■ **REQUIREMENT**
From the line that contains "Given: Open Worldwide Locations in navigation" down to the last line of the listing below, reproduce each line exactly but not the pictures.

■ **DATA FOR REVIEW**

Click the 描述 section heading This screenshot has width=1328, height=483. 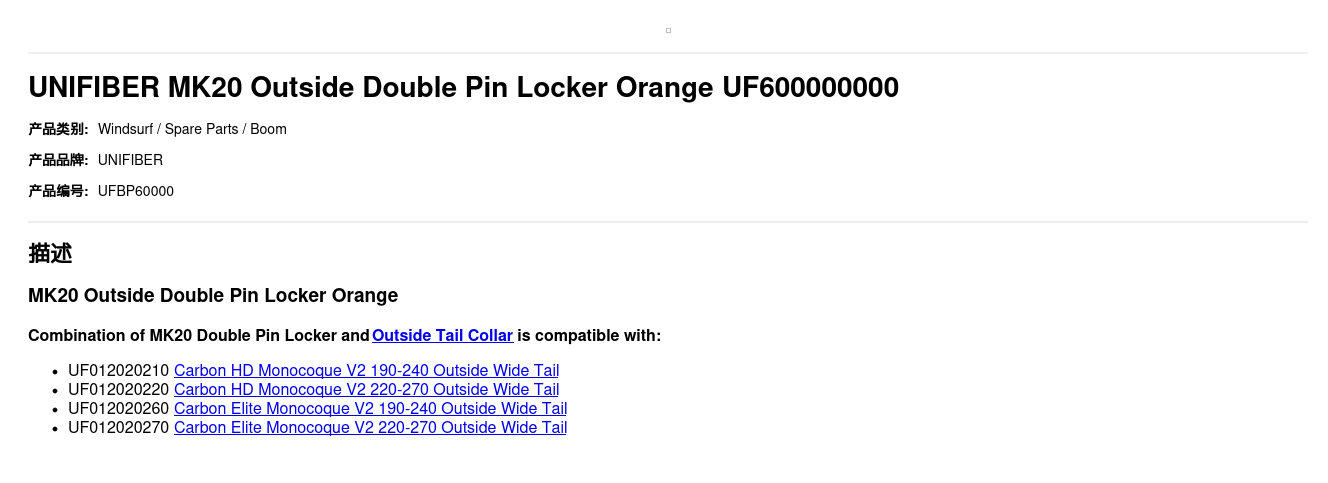click(50, 253)
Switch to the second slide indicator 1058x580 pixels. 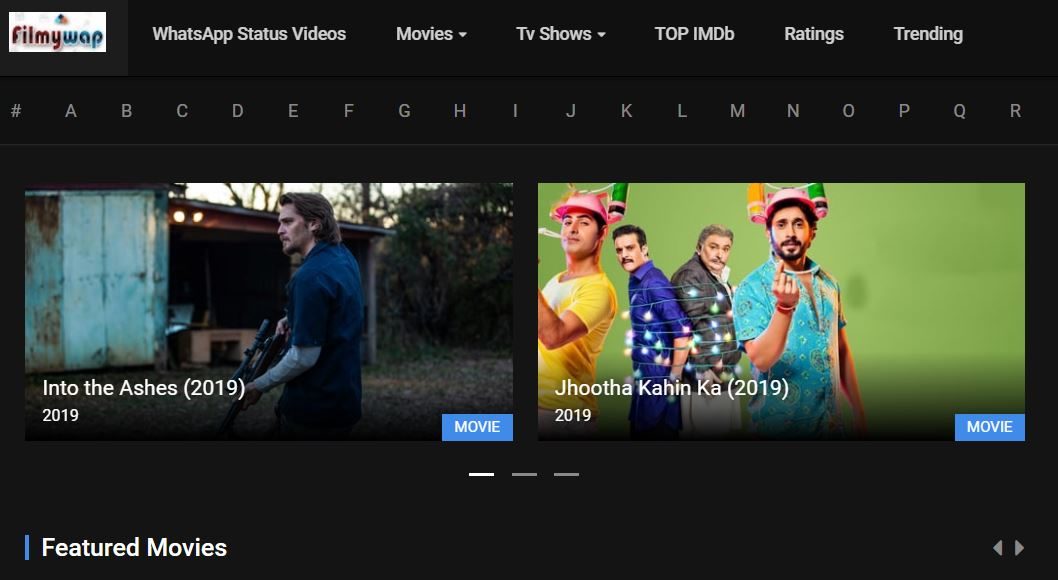pyautogui.click(x=524, y=474)
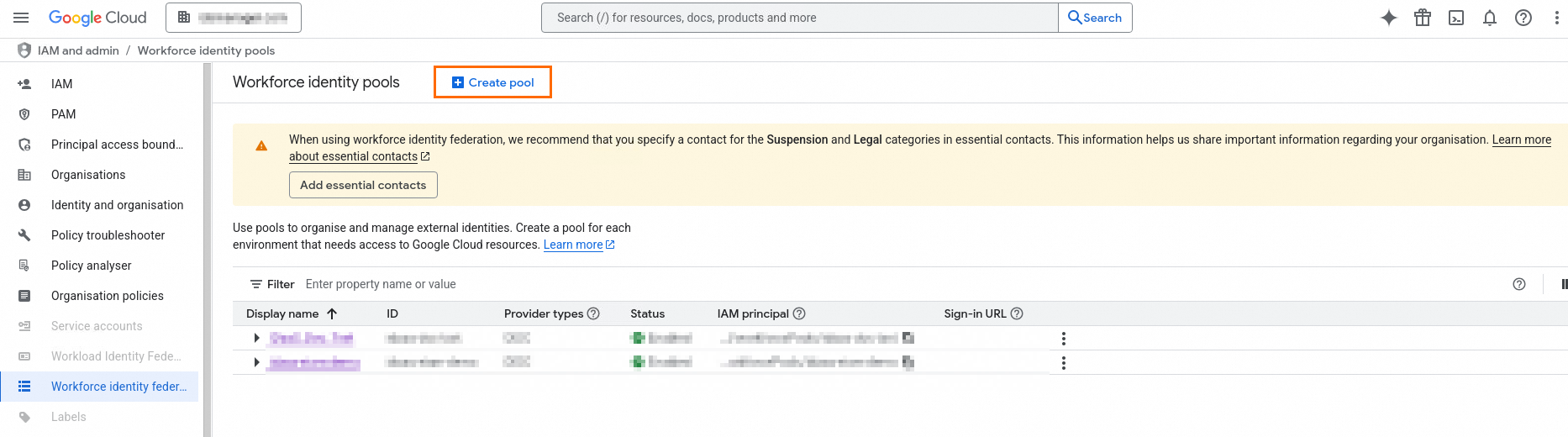
Task: Activate Cloud Shell terminal icon
Action: pyautogui.click(x=1456, y=18)
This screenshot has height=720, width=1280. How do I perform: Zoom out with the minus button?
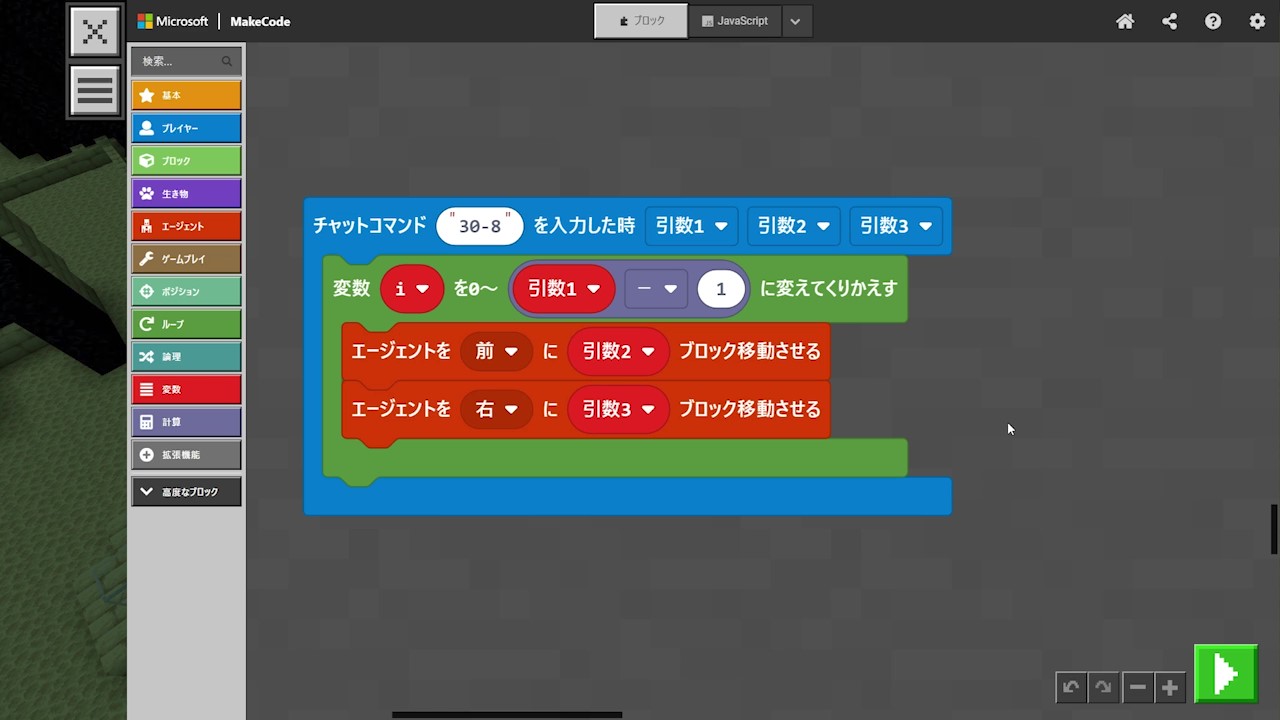pyautogui.click(x=1137, y=687)
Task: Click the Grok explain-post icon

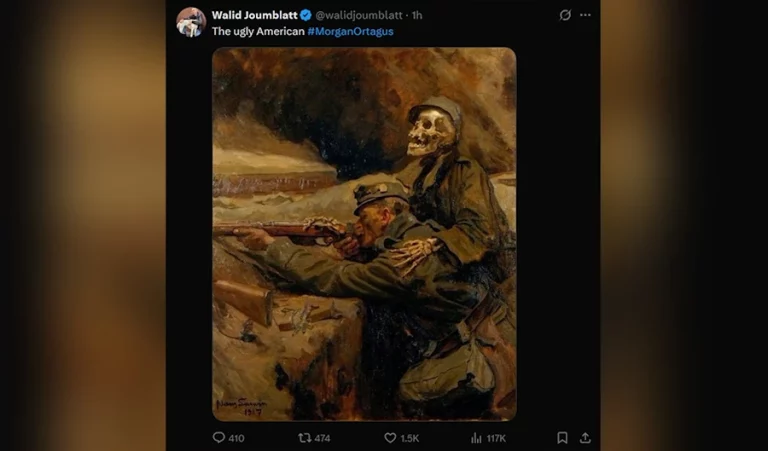Action: (x=565, y=15)
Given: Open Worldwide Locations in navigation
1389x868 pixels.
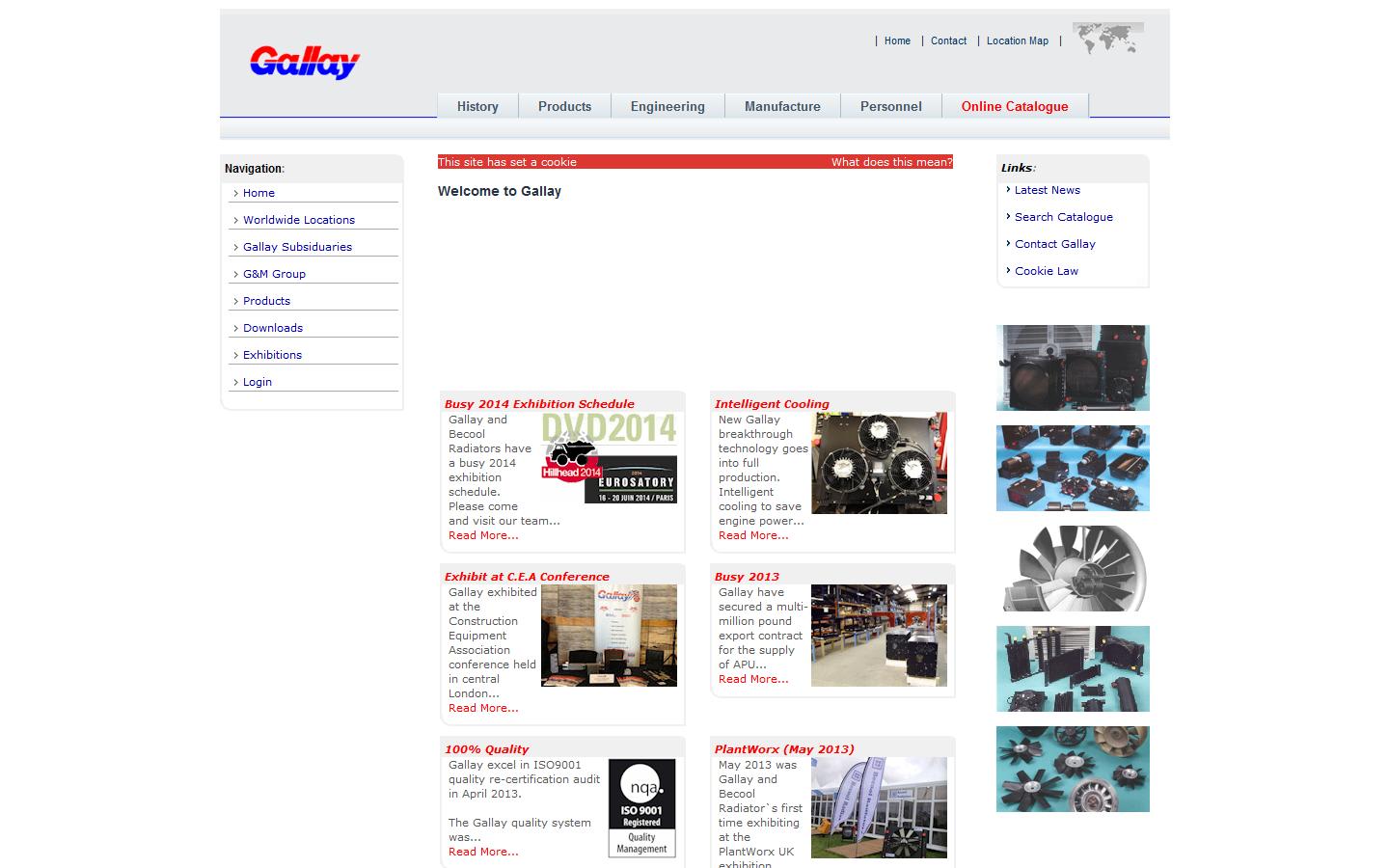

■ **RESPONSE TO THIS TASK**
Given: Open Worldwide Locations in navigation
1389x868 pixels.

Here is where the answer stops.